CII will come up with benchmarks for water usage for industry.
"In India, about 80-85 percent of water is used for irrigation. The industry uses five or six percent, and drinking water usage is six percent. In the next 10 years, the industry usage of water will go up to 10 percent if we maintain the same growth. So, we need some awareness in industry," he added.
CII's Sohrabji Godrej Green Business Centre (GBC) in Hyderabad is already in the process of formulating the guidelines.
"As far as I know, India will be the first country to come up with water ratings for industry. There have been people across the world doing different things for the cause of water conservation, but no one has so far come up with anything like this," S Raghupathy, Executive Director, CII, who is heading the project, told IANS.
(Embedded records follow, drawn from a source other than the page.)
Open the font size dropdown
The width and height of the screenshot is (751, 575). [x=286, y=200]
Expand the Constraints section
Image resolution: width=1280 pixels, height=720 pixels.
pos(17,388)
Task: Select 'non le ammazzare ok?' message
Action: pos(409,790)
"There is a huge potential for saving water in Indian industry, and we are aiming to reduce water consumption by 20-25 percent in next three to four years," said Raghupathy, who heads GBC.
While framing water standards, CII is looking at three aspects - reducing consumption of water within industry, water footprint of the products manufactured, and contribution to society (industry should not compete with society for water).
"Initially, we are coming up with standards for industry, but it can be implemented in cities, buildings, housing societies and by civic authorities," he added.
Water ratings will be issued by Triveni Water Institute - a joint venture of CII and the Rajasthan government - in Jaipur.
According to Raghupathy, the ministry may decide to give some incentives to industry on the basis of water ratings to encourage them.